A Problem For The Egypt ETF
Over 500 exchange-traded funds, nearly a third of the entire U.S. ETF universe, hit 52-week lows on Wednesday, and plenty of emerging markets ETFs were part of that dubious group. The Market Vectors Egypt Index ETF (NYSE:EGPT), the lone ETF dedicated to North Africa's largest economy, was part of that group.
Egypt: North Africa's Largest Economy
EGPT is off nearly 30 percent over the past six months. As if that is not bad enough, there is another issue facing the flailing Egyptian economy: weakness in the banking sector.
That is of particular concern to EGPT, because, like so many single-country ETFs tracking developing economies, the Egypt ETF is heavily allocated to the financial services sector. To be precise, EGPT devotes 53.2 percent of its weight to the financial services sector.
Related Link: This Emerging Markets ETF Should Be Less Bad
Regulations to boost SME lending, issued by the Central Bank of Egypt earlier this month, could weaken the quality of loans extended by Egyptian banks in the medium term, said Fitch Ratings.

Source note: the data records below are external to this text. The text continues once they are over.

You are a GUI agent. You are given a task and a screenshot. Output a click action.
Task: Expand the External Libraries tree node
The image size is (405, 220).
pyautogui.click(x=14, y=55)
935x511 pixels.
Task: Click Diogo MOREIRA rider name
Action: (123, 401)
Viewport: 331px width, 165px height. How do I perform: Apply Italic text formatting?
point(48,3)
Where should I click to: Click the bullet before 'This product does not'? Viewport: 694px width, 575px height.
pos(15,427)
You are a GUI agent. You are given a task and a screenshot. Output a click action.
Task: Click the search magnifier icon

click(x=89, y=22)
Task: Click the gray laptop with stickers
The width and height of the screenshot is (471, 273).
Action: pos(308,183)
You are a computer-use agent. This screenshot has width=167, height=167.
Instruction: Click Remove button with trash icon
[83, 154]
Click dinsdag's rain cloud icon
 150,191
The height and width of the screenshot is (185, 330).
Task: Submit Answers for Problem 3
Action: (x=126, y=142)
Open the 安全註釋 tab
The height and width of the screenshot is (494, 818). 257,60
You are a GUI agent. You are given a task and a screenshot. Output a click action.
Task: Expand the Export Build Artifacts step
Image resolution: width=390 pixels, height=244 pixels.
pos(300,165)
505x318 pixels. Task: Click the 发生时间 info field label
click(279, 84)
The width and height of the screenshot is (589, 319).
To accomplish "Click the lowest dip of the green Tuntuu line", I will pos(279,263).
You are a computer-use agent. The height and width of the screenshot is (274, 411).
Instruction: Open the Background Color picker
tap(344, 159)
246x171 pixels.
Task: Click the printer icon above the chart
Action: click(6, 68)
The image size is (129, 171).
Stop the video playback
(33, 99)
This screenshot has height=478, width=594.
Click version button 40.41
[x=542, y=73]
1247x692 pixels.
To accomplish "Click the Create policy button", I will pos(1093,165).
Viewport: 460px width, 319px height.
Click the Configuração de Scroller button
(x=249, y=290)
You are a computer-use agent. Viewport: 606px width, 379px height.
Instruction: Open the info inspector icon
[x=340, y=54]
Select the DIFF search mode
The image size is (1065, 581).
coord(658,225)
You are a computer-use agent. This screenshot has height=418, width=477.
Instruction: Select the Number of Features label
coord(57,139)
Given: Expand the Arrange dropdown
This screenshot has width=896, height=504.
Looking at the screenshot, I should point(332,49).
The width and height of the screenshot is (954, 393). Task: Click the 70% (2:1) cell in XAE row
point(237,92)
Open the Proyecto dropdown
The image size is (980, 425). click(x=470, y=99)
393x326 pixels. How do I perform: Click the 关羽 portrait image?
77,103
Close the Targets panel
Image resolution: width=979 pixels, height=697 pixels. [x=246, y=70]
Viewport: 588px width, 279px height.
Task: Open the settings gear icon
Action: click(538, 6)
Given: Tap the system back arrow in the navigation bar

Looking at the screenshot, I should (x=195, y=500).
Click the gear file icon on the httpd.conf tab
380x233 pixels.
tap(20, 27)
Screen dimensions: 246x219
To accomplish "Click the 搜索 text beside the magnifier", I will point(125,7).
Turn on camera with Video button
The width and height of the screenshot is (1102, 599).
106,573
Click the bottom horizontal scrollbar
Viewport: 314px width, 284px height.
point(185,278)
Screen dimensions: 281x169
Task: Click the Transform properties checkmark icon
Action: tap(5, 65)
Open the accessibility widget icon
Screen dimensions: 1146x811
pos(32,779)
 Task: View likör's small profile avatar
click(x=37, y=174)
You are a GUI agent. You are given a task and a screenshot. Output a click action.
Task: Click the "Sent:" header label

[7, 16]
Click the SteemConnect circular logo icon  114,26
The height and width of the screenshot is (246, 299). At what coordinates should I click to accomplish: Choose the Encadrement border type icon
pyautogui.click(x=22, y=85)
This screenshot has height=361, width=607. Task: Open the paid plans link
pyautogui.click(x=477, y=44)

The Egyptian government's aim is to increase bank lending to the SME sector over four years to end-2020 by EGP200 billion, or USD25 billion, equivalent to 26 percent of end-3Q15 total banking sector loans. In our view, the drive to stimulate the domestic economy is ambitious and could if implemented force banks to lend to weaker borrowers to fulfill the lending quotas.
Is A Demotion On The Horizon?
Weakness in Egypt's banking sector could have another impact: Egypt, in the eyes of some global investors, should be in line for possible demotion to frontier market status, a classification that other index providers have already slapped on Africa's third-largest economy. However, it should be noted that MSCI does not currently have Egypt on its list for possible demotion to frontier status.
If there is a source of allure with EGPT, it is that Egyptian stocks are inexpensive. EGPT trades at just 11 times with a scant correlation to the S&P 500, according to Market Vectors data.
The strong correlation between sovereign and bank risks effectively caps the banks' standalone Viability Ratings (VR) at the level of the sovereign rating. A drastic reduction in government debt exposure, which we do not expect in the short or medium term, could weaken this correlation and lead us to assign VRs above the sovereign rating, added Fitch.